ARBEITSANWEISUNGEN ->
a - Geben Sie aus dem Dokumentauszug über die Serie Masameer County einen Abschnitt wortgetreu wieder. Beginnen Sie bei den Worten "Laut Muzainis ursprünglichem" und hören Sie nach den Worten "Schüssel Eiscreme auf." auf.
b - Führen Sie den Text über die Serie Masameer County im Anschluss an seinen letzten Satz weiter.

DOKUMENTAUSZUG ->
++++++
Aber die saudischen Behörden haben wohl die ersten Jahre nur mit einem Auge gelacht. In einem inzwischen gelöschten YouTube-Video sagt Abdulaziz Al Muzaini, Produzent von Masameer County, dass ihm wegen der Show 13 Jahre Gefängnis und ein 30-jährigen Reiseverbot angedroht wurden. Der Fall werde bald vor dem Obersten Gerichtshof Saudi-Arabiens verhandelt, behauptete der Komiker. Update der Redaktion: Im Herbst 2025 schwebt das Verfahren noch, Abdulaziz Al Muzaini hat sein Animations-Studio geschlossen, seine Mitarbeiter entlassen, aber seine Kreativität behalten. Bereits Anfang des Jahres hat er seinen Realfilm „Lail Nahar“ herausgebracht.
Laut Muzainis ursprünglichem Video wurde er wegen Förderung von Homosexualität und Terrorismus angeklagt. Beide Anklagepunkte sind bei Zensoren überall im Nahen Osten sehr beliebt. Wobei letzterer auf einem ziemlich eklatanten Missverständnis von Satire beruht. So weiß in der ersten Folge der ersten Staffel von Masameer County ein verwöhnter reicher Mann namens Bandar nicht, wie man nach draußen geht und Eis kauft. Angelockt von dem Versprechen, im Himmel so viel Eis essen zu können, wie er will, schließt sich Bandar dem Islamischen Staat an, wird dann aber wegen Diebstahls von Eis aus dem Harem des Kalifen verjagt. Am Ende wird Bandar von einem amerikanischen Spion gerettet – der sich als Doppelagent für Al-Qaida entpuppt. „Krieg ist Betrug“, sagt der Spion, zeigt den Mittelfinger und schwingt eine Selbstmordweste. Bandar wacht im Krankenhaus mit einer Schüssel Eiscreme auf.
++++++
VORLIEGENDE DATEN ->
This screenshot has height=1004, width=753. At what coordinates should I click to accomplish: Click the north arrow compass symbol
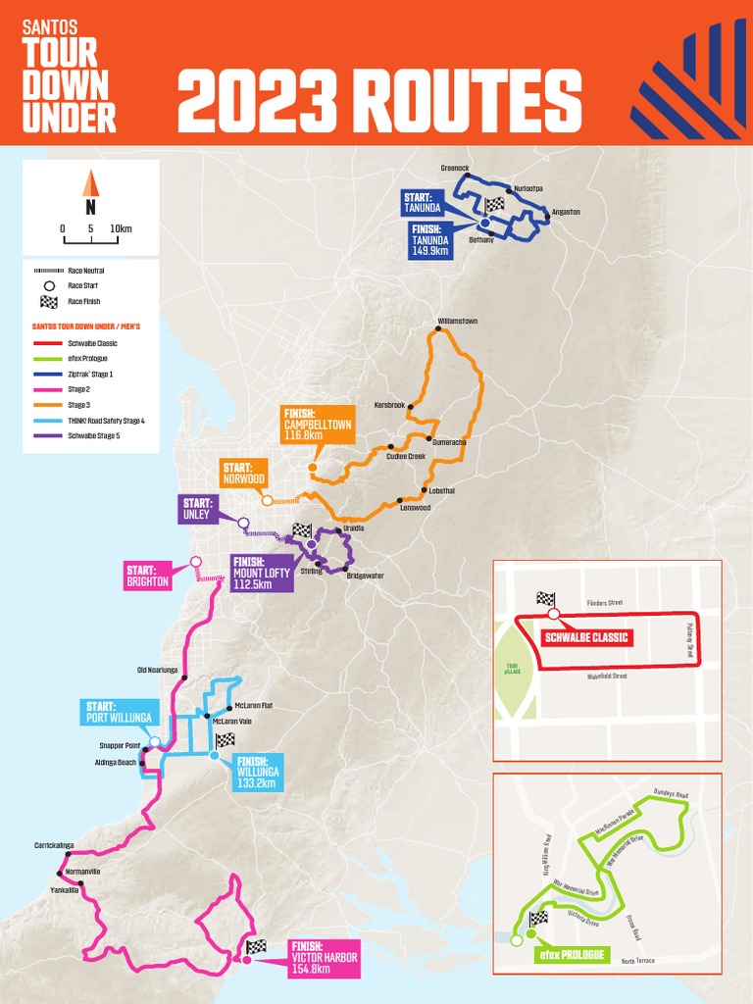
++++++
ANTWORTÜBERSICHT ->
a -
Laut Muzainis ursprünglichem Video wurde er wegen Förderung von Homosexualität und Terrorismus angeklagt. Beide Anklagepunkte sind bei Zensoren überall im Nahen Osten sehr beliebt. Wobei letzterer auf einem ziemlich eklatanten Missverständnis von Satire beruht. So weiß in der ersten Folge der ersten Staffel von Masameer County ein verwöhnter reicher Mann namens Bandar nicht, wie man nach draußen geht und Eis kauft. Angelockt von dem Versprechen, im Himmel so viel Eis essen zu können, wie er will, schließt sich Bandar dem Islamischen Staat an, wird dann aber wegen Diebstahls von Eis aus dem Harem des Kalifen verjagt. Am Ende wird Bandar von einem amerikanischen Spion gerettet – der sich als Doppelagent für Al-Qaida entpuppt. „Krieg ist Betrug“, sagt der Spion, zeigt den Mittelfinger und schwingt eine Selbstmordweste. Bandar wacht im Krankenhaus mit einer Schüssel Eiscreme auf.

b -
Aus guten Zeiten: Teamfoto von der Premiere der Staffel 2
Anfangs gab es keine Anzeichen dafür, dass sich die Behörden an der Machart der kleinen Videos störten. Arab News, im Besitz der saudischen Königsfamilie, veröffentlichte sogar Lobeshymnen über Masameer County. Muzaini und sein künstlerischer Partner Malik Nejer durften eine zweite Netflix-Staffel von Masameer County und einen abendfüllenden Live-Action-Comedy-Film drehen. Es gab sogar eine Masameer-Attraktion im Boulevard City, dem noblen Unterhaltungskomplex in der Innenstadt von Riyadh.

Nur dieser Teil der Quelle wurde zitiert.